WASHINGTON — At the same time the government certified Boeing’s 787 Dreamliners as safe, federal rules barred the type of batteries used to power the airliner’s electrical systems from being carried as cargo on passenger planes because of the fire risk.

Now the situation is reversed.

Dreamliners worldwide were grounded nearly three weeks ago after lithium ion batteries that are part of the planes led to a fire in one plane and smoke in a second. But new rules exempt aircraft batteries from the ban on large lithium ion batteries as cargo on flights by passenger planes.

In effect, that means the Dreamliner’s batteries are now allowed to fly only if they’re not attached to a Dreamliner.

The regulations were published on Jan. 7, the same day as a battery fire in a Japan Airlines 787 parked at Boston’s Logan International Airport that took firefighters nearly 40 minutes to put out. The timing of the two events appears coincidental.

Pilots and safety advocates say the situation doesn’t make sense.
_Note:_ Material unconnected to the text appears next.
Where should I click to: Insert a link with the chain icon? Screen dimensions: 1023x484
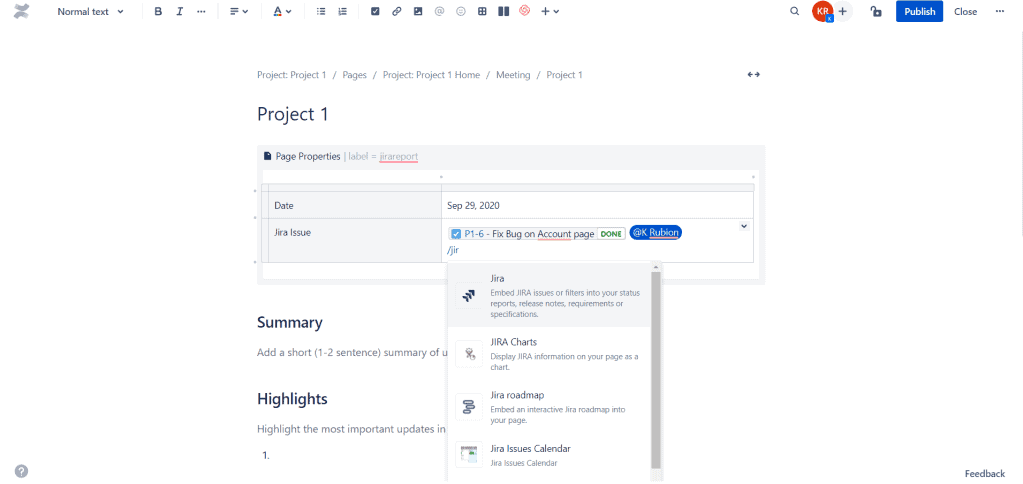click(397, 12)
If the 787′s battery system is too risky to allow the planes to fly, then it’s too risky to ship the same batteries as cargo on airliners, they said.
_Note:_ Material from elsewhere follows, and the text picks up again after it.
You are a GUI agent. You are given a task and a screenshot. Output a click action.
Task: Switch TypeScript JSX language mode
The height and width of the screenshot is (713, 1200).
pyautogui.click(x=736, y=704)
“These incidents have raised the whole issue of lithium batteries and their use in aviation,” said Jim Hall, a former National Transportation Safety Board chairman. “Any transport of lithium batteries on commercial aircraft for any purpose should be suspended until (an) NTSB investigation is complete and we know more about this entire issue.”

Chesley “Sully” Sullenberger, a former US Airways pilot famed for his precision flying that enabled passengers and crew to survive an emergency landing on the Hudson River in New York, said in an interview that he wouldn’t be comfortable flying an airliner that carried lithium ion aircraft batteries in its cargo hold.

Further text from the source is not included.